As in any professional malpractice litigation, the plaintiff in a legal malpractice case must present expert opinion testimony to establish that the defendant breached the standard of care. Unlike other professional malpractice cases, however, the causation issue in a legal malpractice case – namely, whether the client would have achieved a better result if the attorney had handled the matter properly – almost always presents a question of law, and such questions are not a proper subject for expert testimony. As a federal court of appeals tartly observed, “Each courtroom comes equipped with a ‘legal expert,’ called a judge, and it is his or her province alone to instruct the jury on the relevant legal standards.” Burkhart v. Washington Metro. Area Transit Auth., 112 F.3d 1207, 1213 (D.C. Cir. 1997).
The Massachusetts Supreme Judicial Court recently provided a masterful exposition of this principle in Greenspun v. Boghossian, https://www.mass.gov/files/documents/2019/05/22/18P0634.pdf (5/22/2019). The court summarized the facts as follows:
After a judge of the Probate and Family Court authorized the plaintiff's former wife, incident to their divorce, to buy out his interest in the former marital residence for one-half of its value (effectively recognizing a one-half interest in the wife), the plaintiff brought an action…for legal malpractice, claiming that his attorney failed properly to incorporate into an antenuptial agreement an agreed-upon provision that would have entitled his wife to only a small fraction of the home's value.
The plaintiff had an expert ready to testify on the defendant attorney’s negligence, but not on causation. The court below granted the defendant’s motion for summary judgment; the supreme court reversed.
The court began by emphasizing the well-established nature of the principle that a legal opinion is not a proper subject for expert testimony. It cited three prior Massachusetts applying this principle: one held, as matter of law, that an attorney’s alleged negligence could not have caused harm; another ruled that expert testimony on the existence of an ethical violation is improper, as the trial judge can instruct the jury regarding the requirements of ethical rules; and a third held that proffered expert testimony was improper because it offered the legal conclusion that the defendant’s conduct violated a particular statute. In short, expert opinion testimony on a question of law is not allowed, because the only person authorized to express legal opinions in a courtroom is the judge.
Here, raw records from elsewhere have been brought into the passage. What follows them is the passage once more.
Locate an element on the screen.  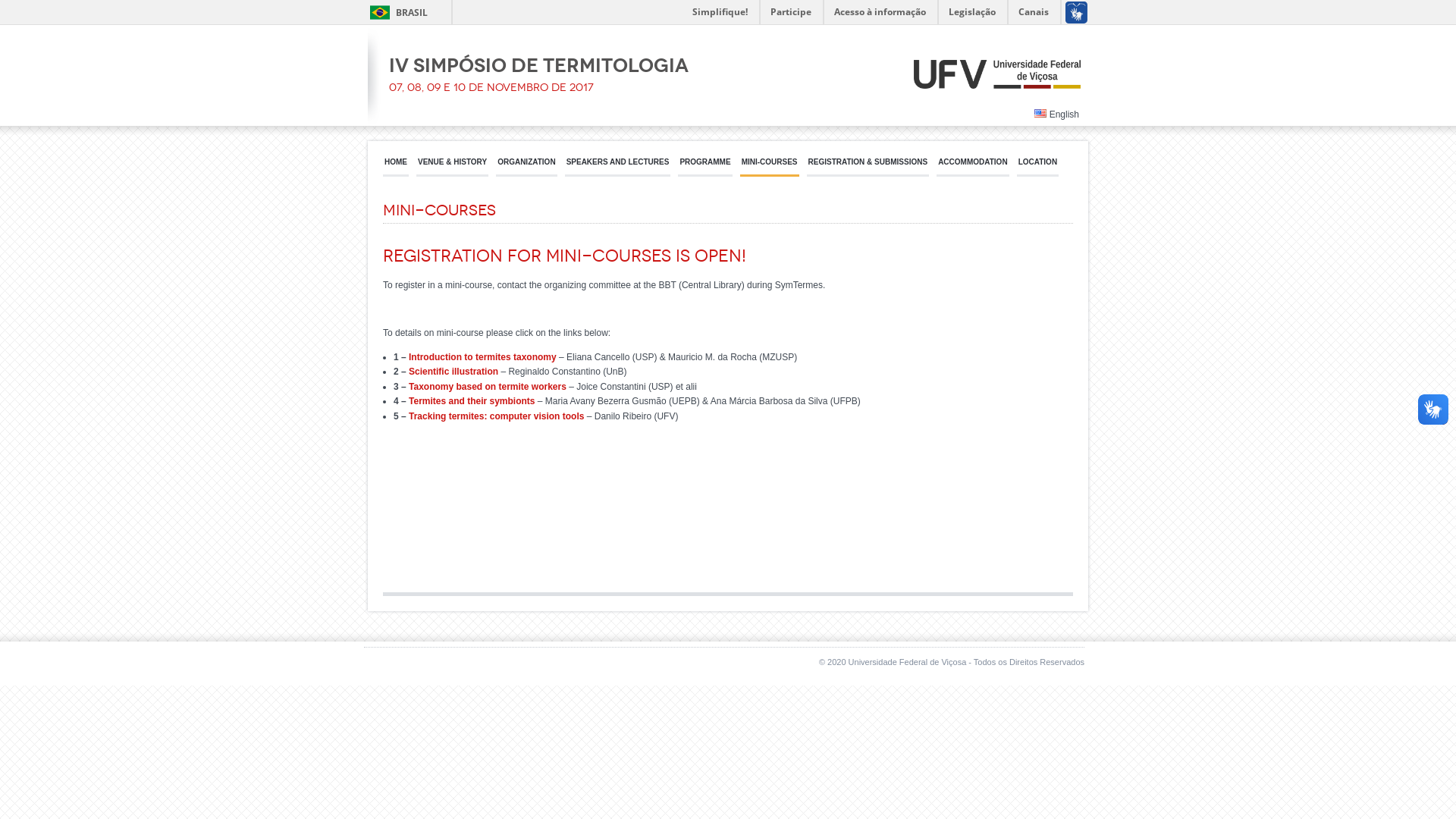
'ORGANIZATION' is located at coordinates (526, 166).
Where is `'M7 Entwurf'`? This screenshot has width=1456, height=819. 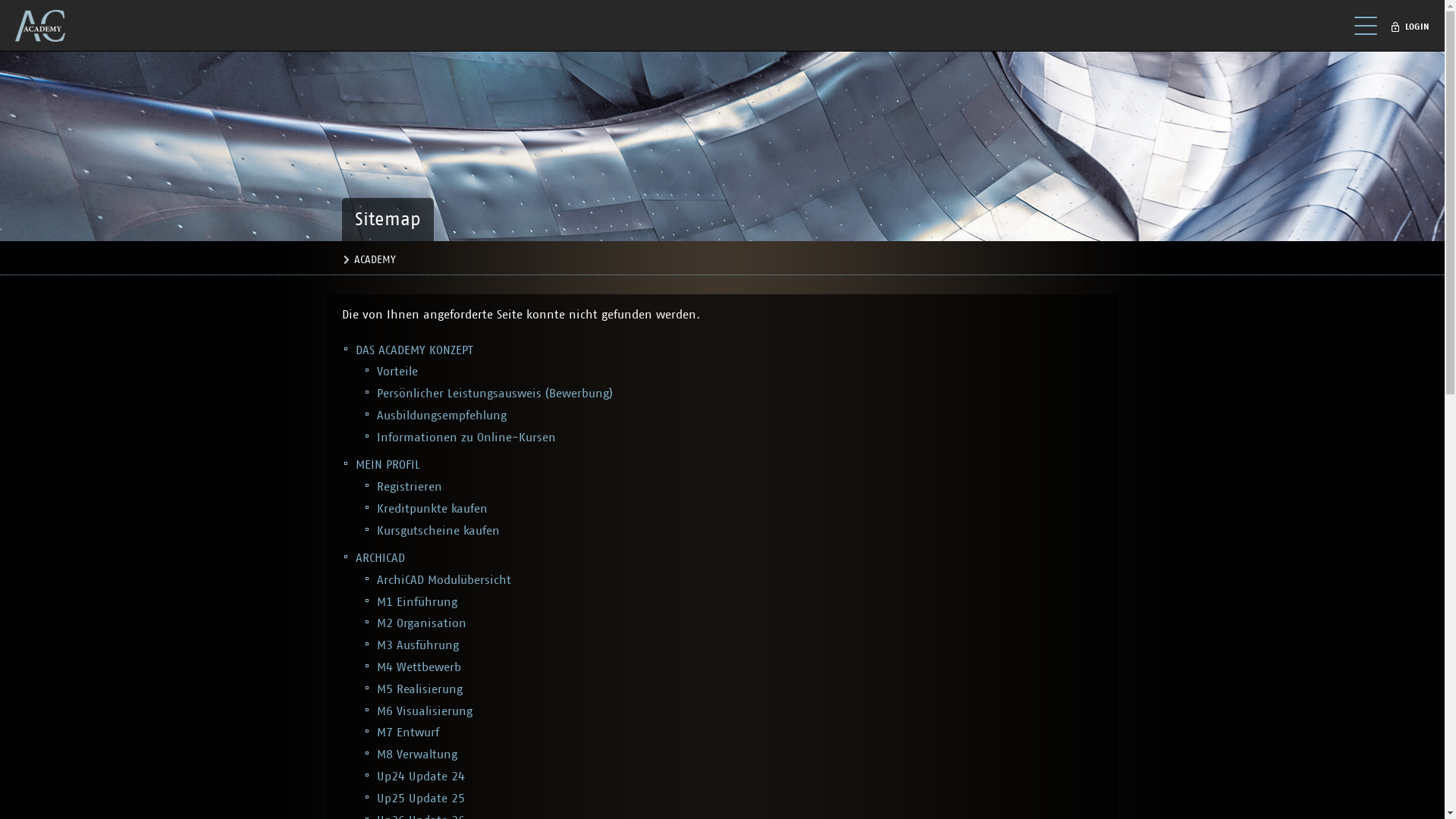 'M7 Entwurf' is located at coordinates (407, 731).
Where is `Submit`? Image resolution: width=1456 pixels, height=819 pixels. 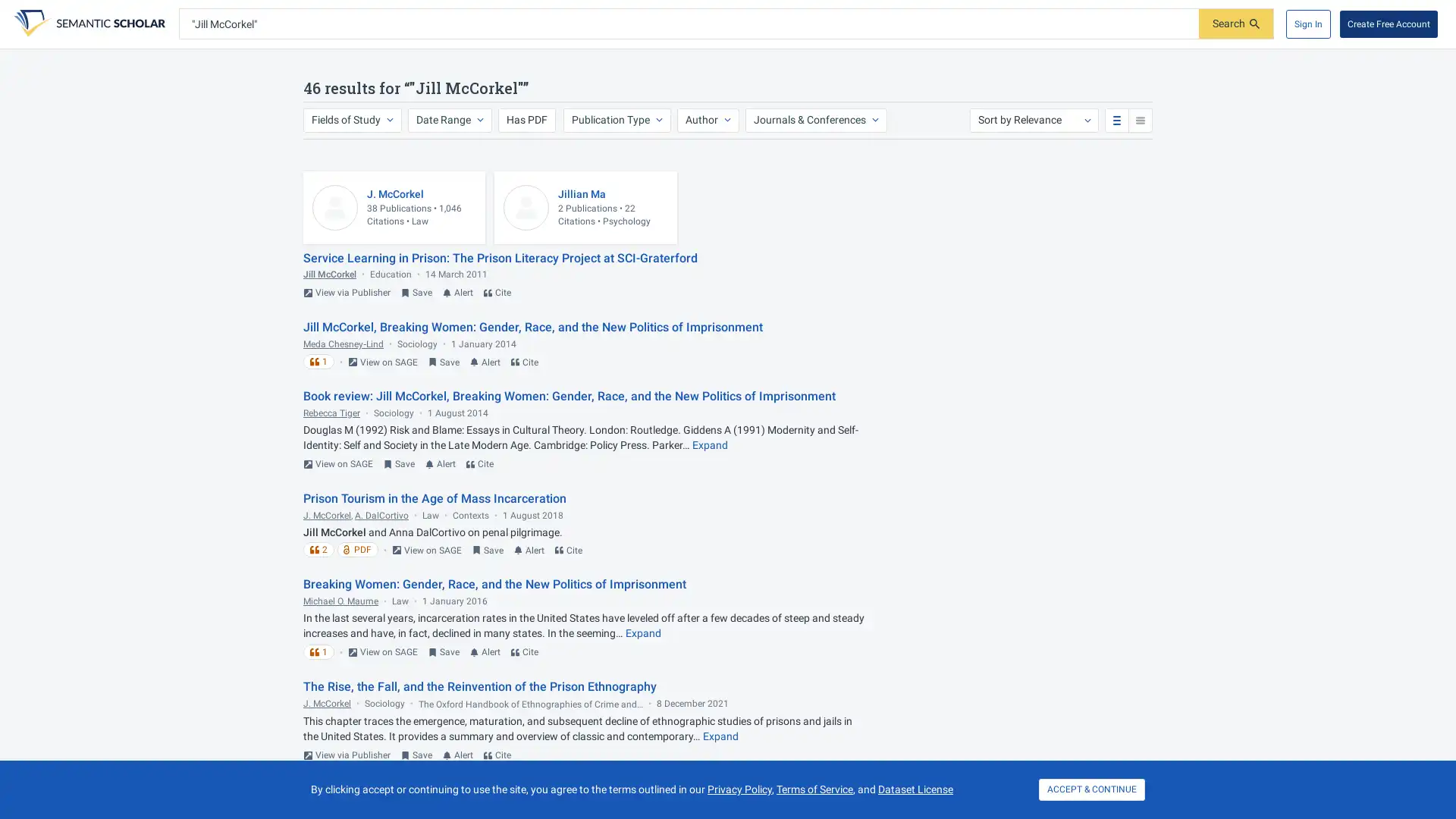 Submit is located at coordinates (1236, 24).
In Greenspun, the causation issue was
whether the antenuptial agreement would have been determined to be valid and enforceable in the underlying divorce proceeding had it been drafted as the plaintiff instructed, based on an assessment of its fairness, reasonableness, and conscionability. Such questions of contract interpretation, validity, and enforceability are questions of law for a judge. Because they are legal questions, expert testimony not only is not required; it is not admissible. [Citations and quotation marks omitted.]
This case caught my eye, not because it deals with legal malpractice – requests to Vident Partners for legal malpractice experts are extremely rare – but because this issue arises in other contexts as well. On several occasions – usually involving commercial litigation, but sometimes even in medical malpractice cases – I’ve been asked to provide an expert to testify on an issue that clearly presented a pure question of law for the judge. So this is something worth keeping in mind.